Fig. 1. Principle of densification by rolling

Densified wood can be used for flooring, staircases, wall paneling, and furniture parts, such as tabletop or worktop (Blomberg and Persson 2007; Laine et al. 2013). After densification, low-density woods can be used as an alternative to hardwood species, or hard-density woods have improved mechanical properties (Blomberg et al. 2005). In comparison with native wood, all mechanical properties of densified wood are better due to increased density. Another example of densified wood is compact pressed wood, known also as Lignostone. Lignostone is densified by pressure (from 10 to 28 MPa but mostly 7 to 15 MPa) at increased temperatures (between 160 and 180 °C) to densities around 1,400 kg/m³. For example, the density of native beech is from 650 to 730 kg/m³ and after compression the beech density was increased to 1,450 kg/m³(Blomberg 2006).

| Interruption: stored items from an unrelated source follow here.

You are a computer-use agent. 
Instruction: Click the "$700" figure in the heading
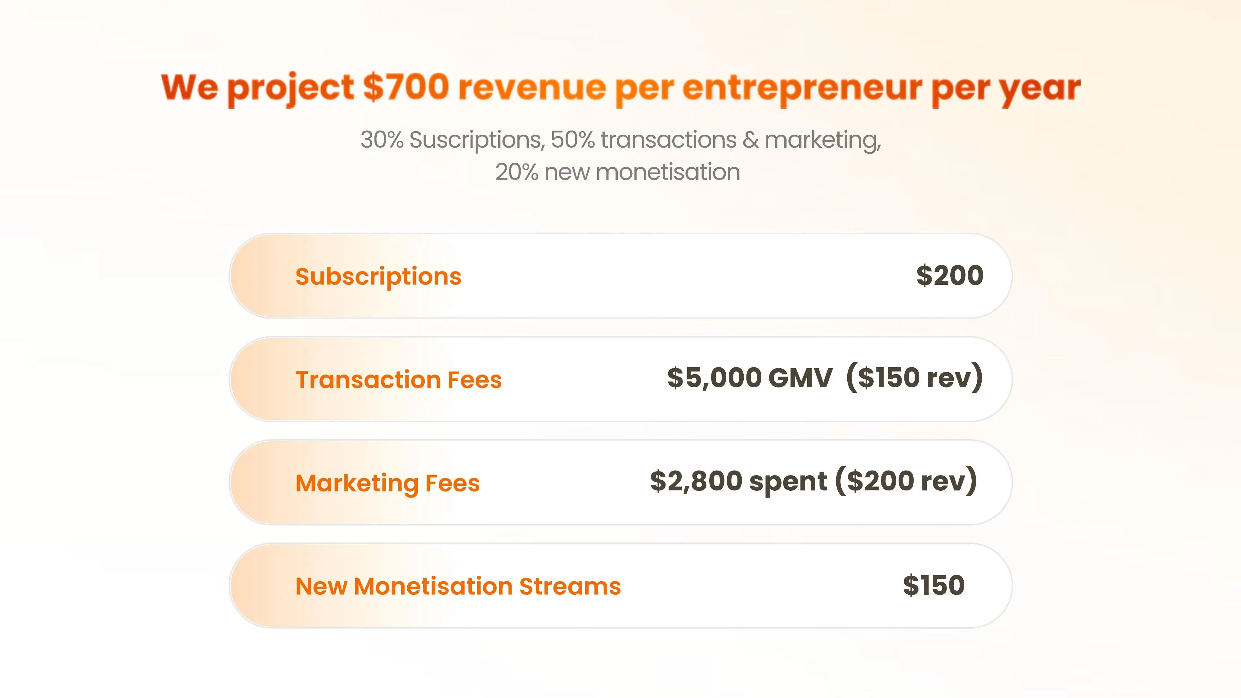click(406, 88)
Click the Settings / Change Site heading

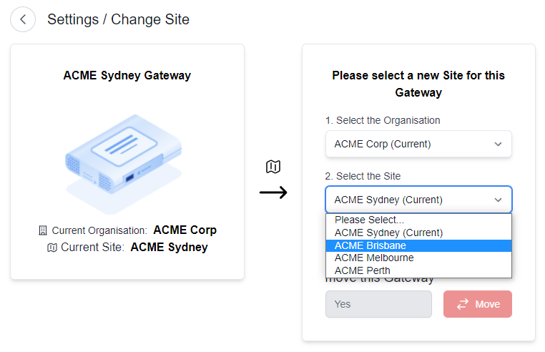pyautogui.click(x=118, y=19)
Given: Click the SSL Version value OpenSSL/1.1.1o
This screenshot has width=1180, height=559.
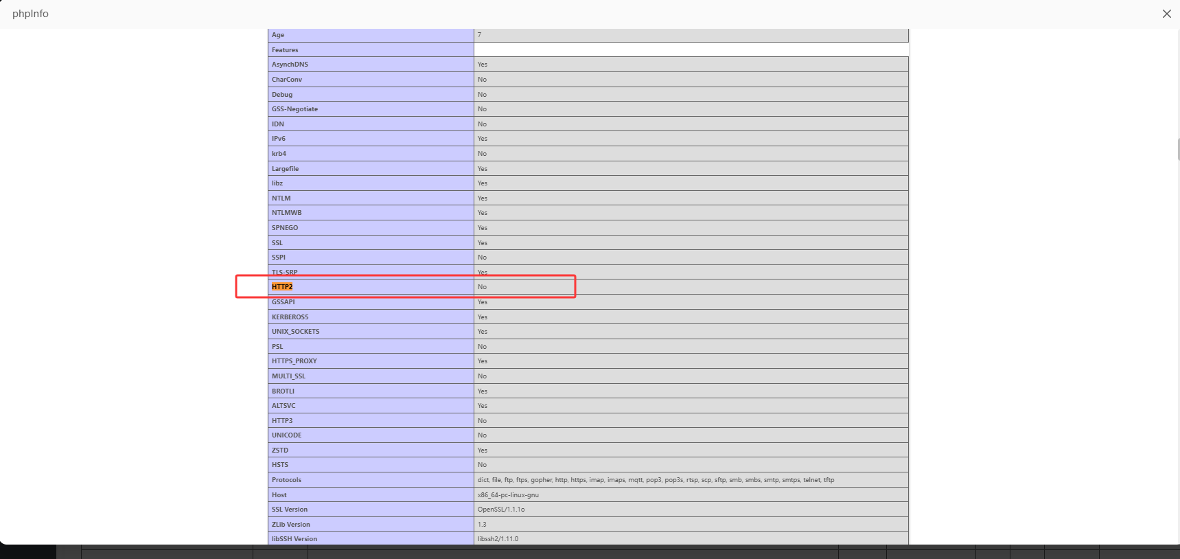Looking at the screenshot, I should pos(501,510).
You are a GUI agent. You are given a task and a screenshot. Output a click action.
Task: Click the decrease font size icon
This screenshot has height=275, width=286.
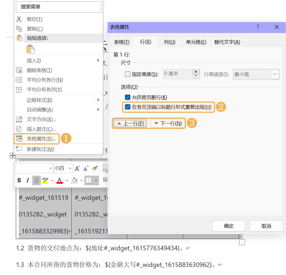[85, 168]
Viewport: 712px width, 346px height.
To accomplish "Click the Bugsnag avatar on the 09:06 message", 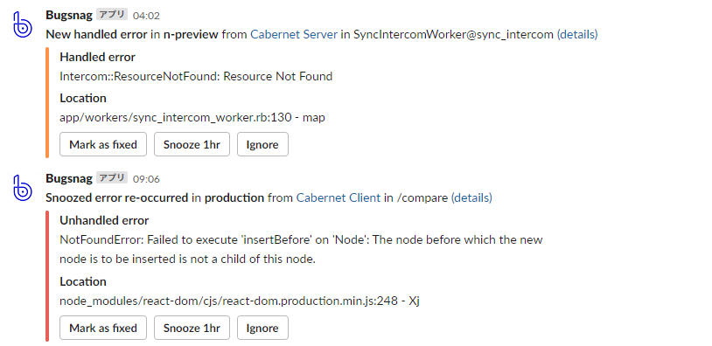I will click(22, 188).
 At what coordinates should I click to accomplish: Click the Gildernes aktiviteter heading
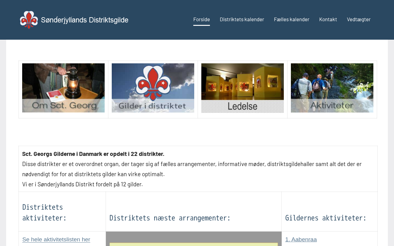pyautogui.click(x=326, y=218)
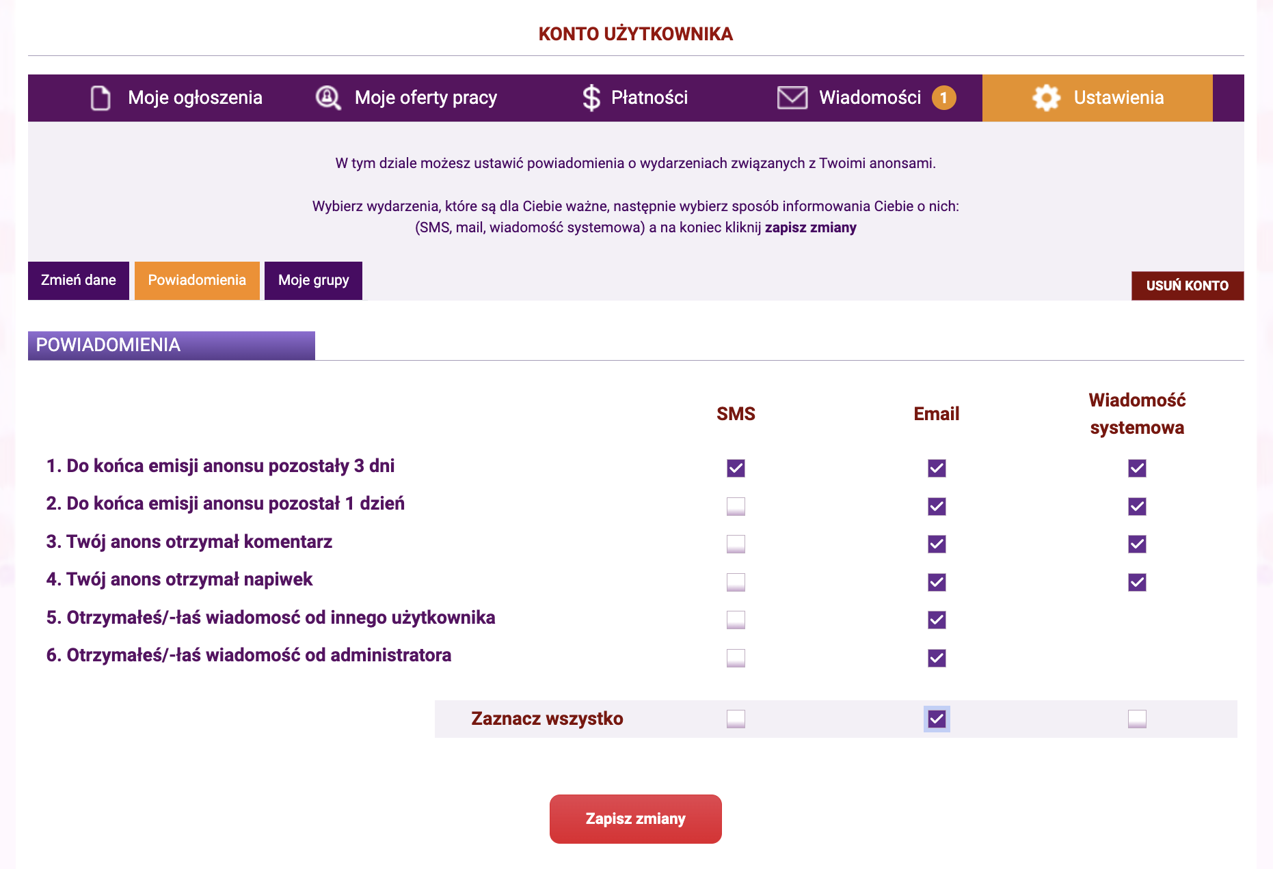Click the orange unread messages badge

tap(943, 98)
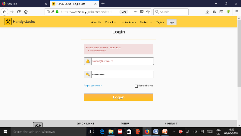Toggle the sidebar view icon

click(221, 12)
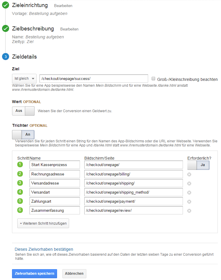Click Bearbeiten next to Zieleinrichtung
Screen dimensions: 221x280
pos(63,6)
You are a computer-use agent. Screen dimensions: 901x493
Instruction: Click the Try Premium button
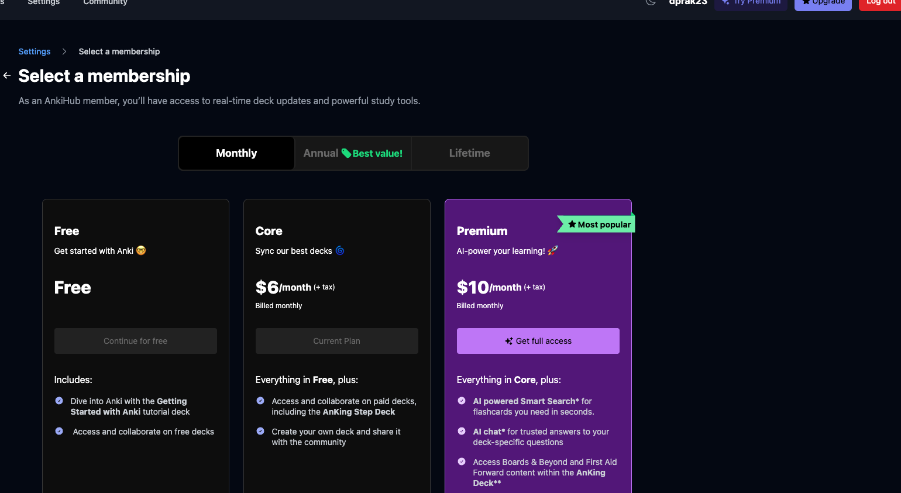pos(751,3)
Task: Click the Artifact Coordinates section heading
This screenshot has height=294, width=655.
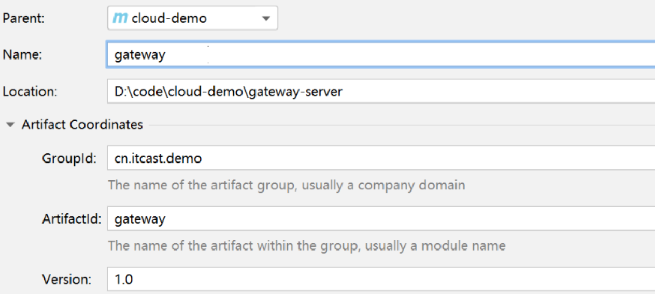Action: 82,125
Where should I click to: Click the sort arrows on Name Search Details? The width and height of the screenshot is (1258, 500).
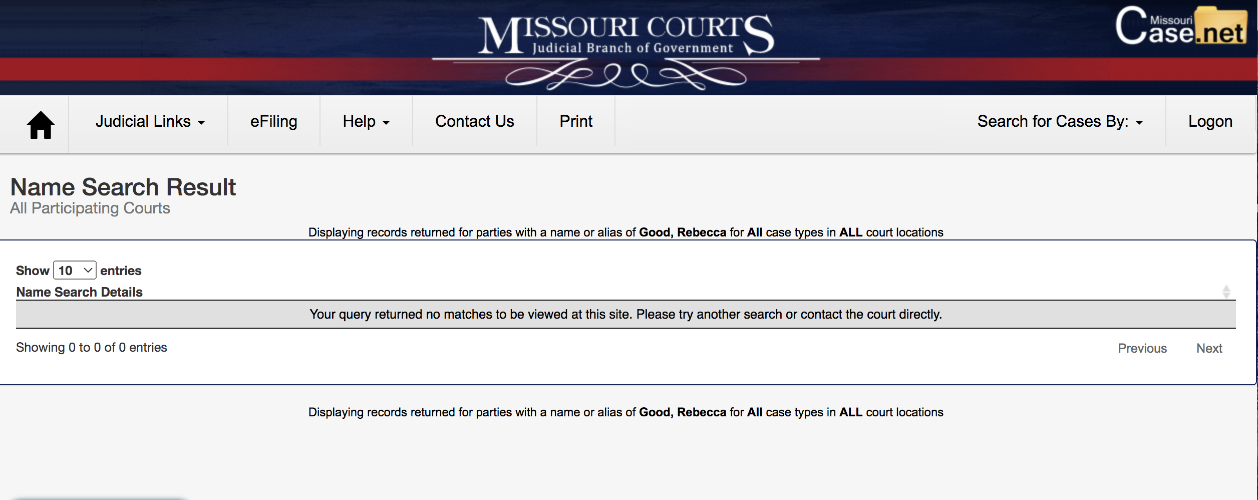[x=1226, y=292]
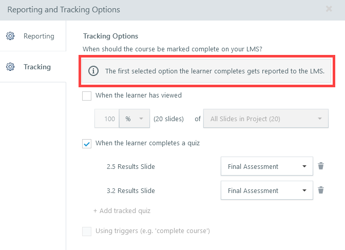Select the Tracking tab
345x250 pixels.
(37, 67)
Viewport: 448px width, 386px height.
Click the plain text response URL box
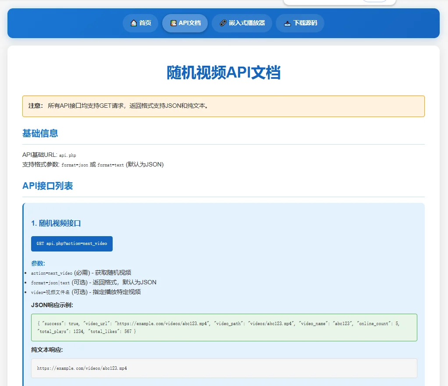pos(224,368)
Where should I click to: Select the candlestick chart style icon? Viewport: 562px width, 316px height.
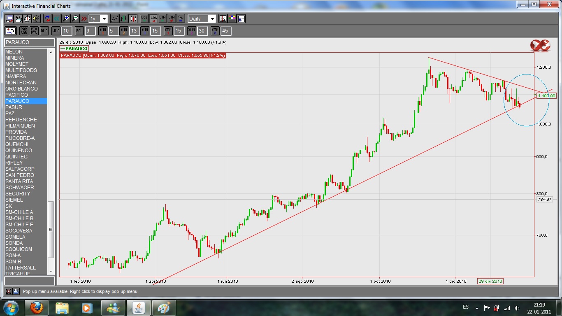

Laminated veneer lumber (LVL) is a material produced from veneers or small-sized wood layers by bonding, while the parallel configuration of the layers is maintained with regard to the veneer or slat fibers (Aydin et al. (2004). For LVL, primarily hardwood species are used (Ozarska 1999) in conjunction with the use of urea-formaldehyde (UF) and phenol-formaldehyde (PF) adhesives. The layered veneer wood can be used for bearers, boards, partition structure rods, beams, purlins, partition structure strips, transportation vehicle floors, scaffolding boards, and prefabricated house structures. LVL is not only used for structural purposes, but also in furniture industry for sitting and bed furniture<0} and also in carpentry for the fabrication of windows, stairs, and doors (Ozarska 1999).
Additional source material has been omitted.